When I implemented dated URLs for the blog, I mentioned that I had a particular idea that I wanted to implement. This idea is simple enough – an easy, convenient way for a reader to find entries in the archives. The basics of the idea are explained, in Michael’s discussion on his recent redesign. He calls it a “Digging archive system”, for lack of a better term. Think of it as a “lite” version of Apple’s Finder, but for you weblog archives.
Since Michael explained what he was looking, I’ve been thinking about the problem a lot. It’s an incredibly cool/good idea. The trick is implementing it. The page shouldn’t reload as you dig through the archives, which excludes a purely server-side solution. That leaves XMLHttpRequest (ala Livesearch) or preloading all the data on the page when it loads.
As cool as XMLHttpRequest is, I can’t think of an efficient, graceful method of achieving the desired look ‘n’ feel (if anyone wants to show me a way, feel free!). Instead, I’ve been leaning towards a mixture of CSS and DOM to provide a solution
By using nested lists, we can build up a semantic structure of the archives. In my example it is structured by date, but I can also imagine things working for the standard section/category structure of a standard Textpattern site. Consider this (very) basic structure:
[image lost]
Obviously this would be far larger depending on the size of the archives. The classes are there to allow you to style the lists in case javascript is turned off. If javascript is available, we add a second class to the <ul>
elements, otherwise they are left alone. Graceful degredation is good. In the same vein, the idea is to not have to use onclick="..."

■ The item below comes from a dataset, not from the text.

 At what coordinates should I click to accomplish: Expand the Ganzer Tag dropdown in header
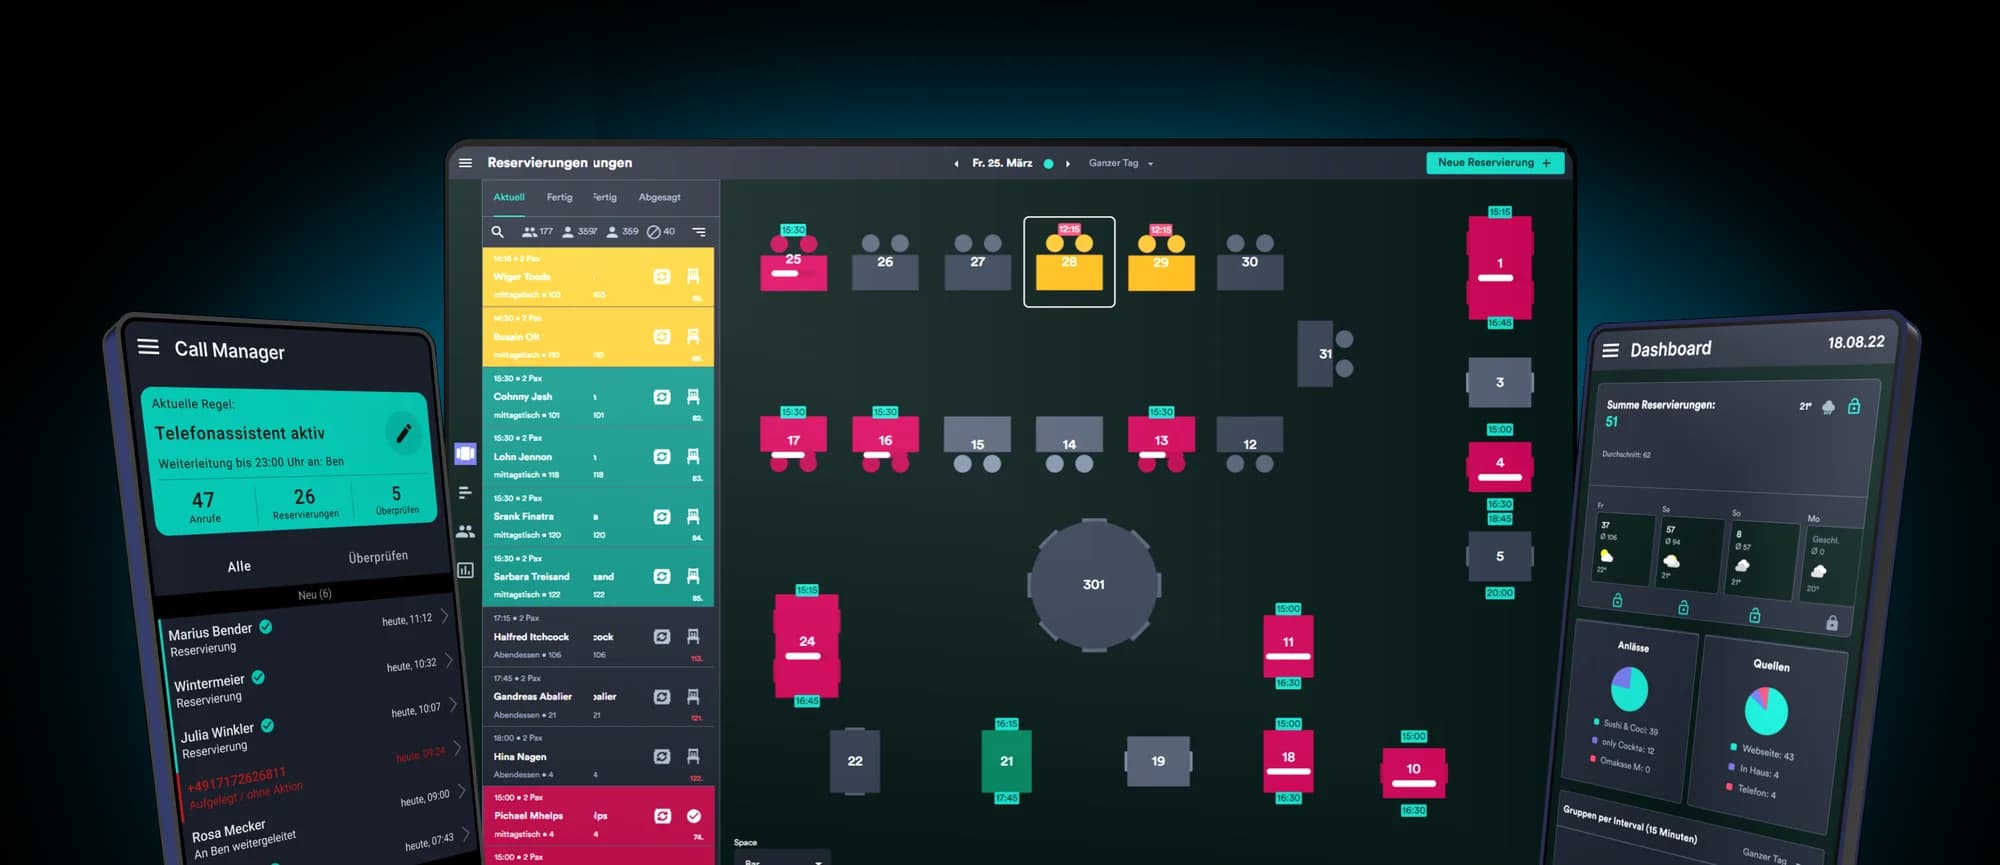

attributes in our XHTML, but to use DOM to add the event listeners. Gotta keep the code clean!
I can imagine the system working like this:
- The latest year/month/posts are displayed by default
- Only years/months that have posts are listed.
- When a reader clicks on a month, the relevant posts are displayed and previously displayed posts are hidden
- When a reader clicks on a year, all the previously displayed months are hidden and the relevant months are displayed
- Clicking on a post title takes the reader to the entry.
Toggling the visibility of a list is handled by setting its display property to either “none” or “block”. All other layout is controlled by the stylesheet. So we could end up with something that looks like the following (top is what it looks like with javascript enabled, bottom is how it would display otherwise, if CSS is still enabled) –
[image lost]
That’s the theory, anyway. The problem is that I haven’t got that much in the way of DOM/Javascript “m4d sk1llz”. Is there anyone out there that might be able to point me in the right direction or otherwise help out?